I have appreciated the many news outlets that have been giving me important and useful information about the coronavirus in my community, as well as those that have been informing me about what’s going on nationally and internationally.
Early in this crisis, we heard many people and some politicians saying this was an “emergency” manufactured by the media. Some even said that it was a crisis aimed at President Trump to “impeach” him with negative media reports. Finally, though, most people began realizing that we are in a serious disaster, and we must come together to defeat COVID-19.
Through it all, journalists have been telling us what is happening in our communities, and at the state, national and international levels. They have done this by going into the streets talking to people, bringing you live updates on what government officials are doing and streaming information directly to you from health experts.
They are doing their jobs, even as they cope with the same personal challenges that their communities face. They are among many professionals who work when there is a crisis: Public safety employees, other emergency responders, health care providers, government leaders, utility workers who have to keep the power grid going. I can’t name them all here, but they work while we shelter at home to avoid spreading the virus. We thank them daily for their professionalism.
Journalists give us solid, factual information so we can make good decisions about our activities, and allow us to smartly care for our loved ones.
The New York Times recently published a story on the role that the Seattle Times has played in its community, which is probably the hottest of the coronavirus hotspots in the nation. This passage stood out in my reading of the article about the Seattle Times:
“As the national media began descending on Kirkland, The (Seattle) Times remained focused on telling residents which schools had closed, how they could buy groceries online and how local health care workers were beginning to ration medical supplies. ‘That’s what local papers are meant to do,” (reporter Sydney) Brownstone said. “We’re not built for a lot of other things, but we’re built for this.’”
Keep in mind that the journalists in Seattle have the same risks as community residents. “In the newsroom, tubs of Clorox wipes sit on tables,” says the story by Rachel Abrams. “Editors have started to hold meetings remotely, even for those in the office, who log in from their desks. The executive editor, Michele Matassa Flores, has encouraged the staff to work from home, but many aren’t listening. The tone of her emails has gotten more forceful.

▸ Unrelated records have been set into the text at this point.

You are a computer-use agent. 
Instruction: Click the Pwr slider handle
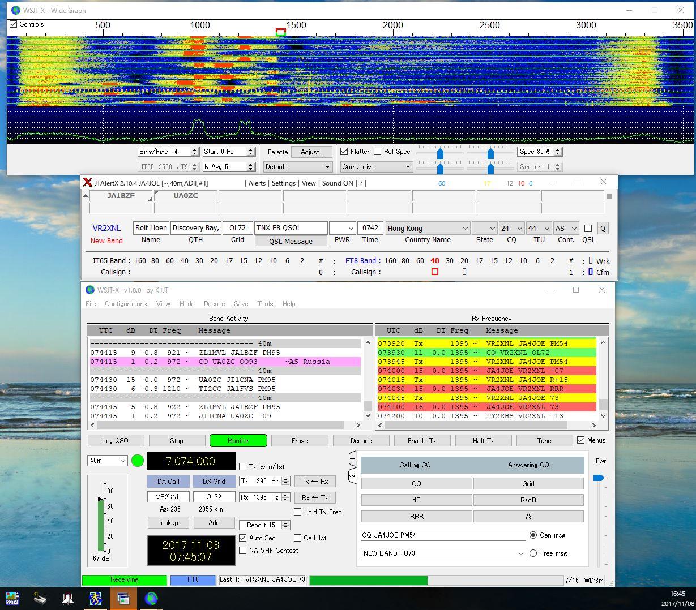point(598,478)
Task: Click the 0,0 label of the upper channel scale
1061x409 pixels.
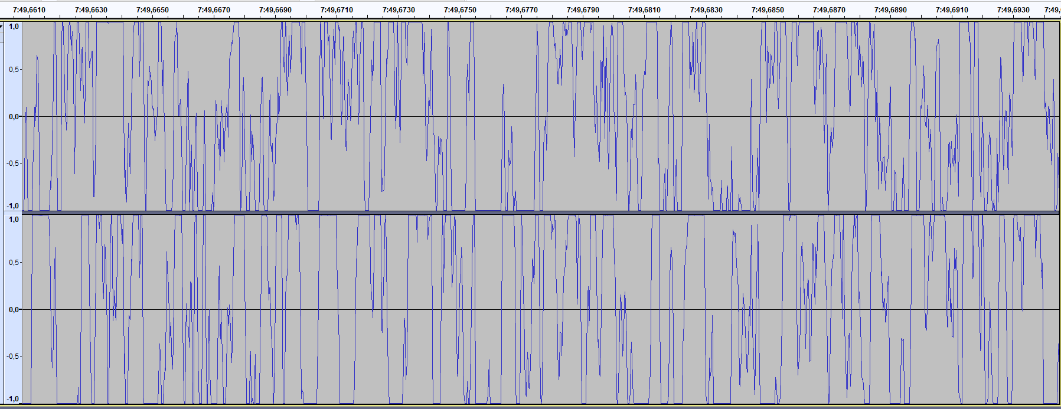Action: pyautogui.click(x=14, y=117)
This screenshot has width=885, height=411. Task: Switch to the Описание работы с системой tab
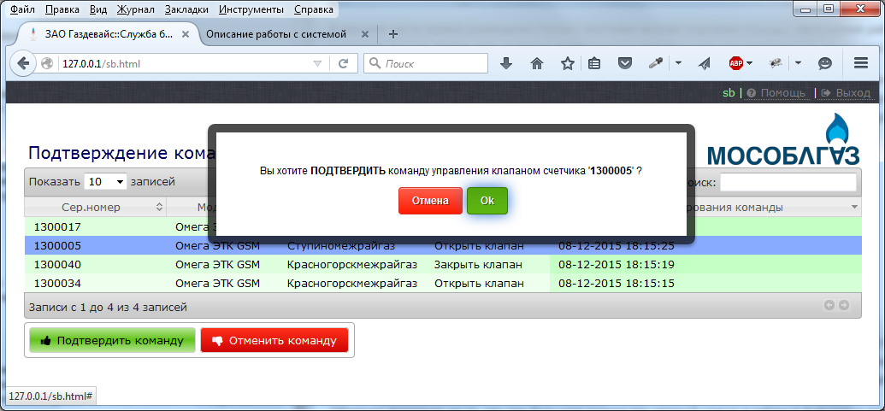pos(276,34)

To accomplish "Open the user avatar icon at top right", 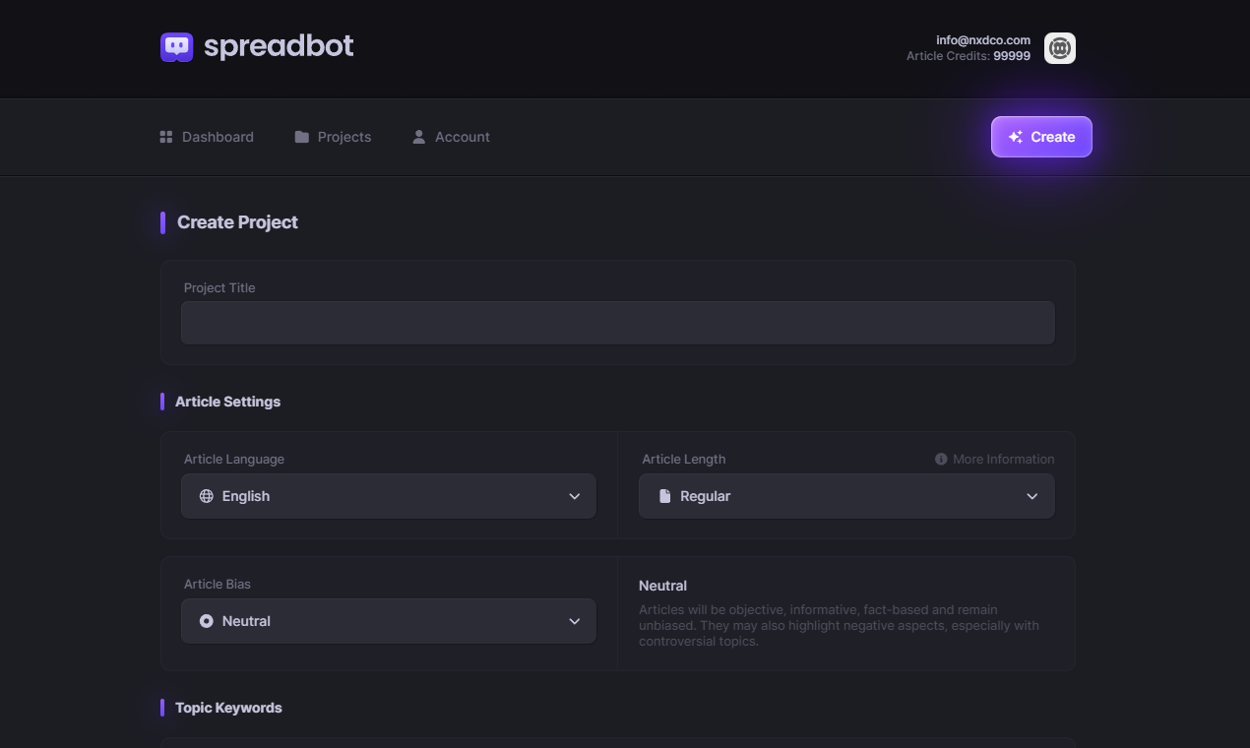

“’IMPORTANT: We expect you to be working remotely,’ a recent subject line said.”
Flores is planning for the time that a Seattle Times staff member comes down with coronavirus, and how the paper will adjust to that reality. That’s the kind of thinking that is always on the minds of editors.
While the Seattle Times has been doing great work in its community, so have other media outlets across the nation. Facts matter during a crisis, and it makes a difference when media outlets in your community are giving them to you in a straightforward and timely way.
The journalists I read daily are serving the San Joaquin Valley very well. That is helpful as we cope with the coronavirus crisis. To the journalists in our region, thanks for all you are doing to help us get through this crisis.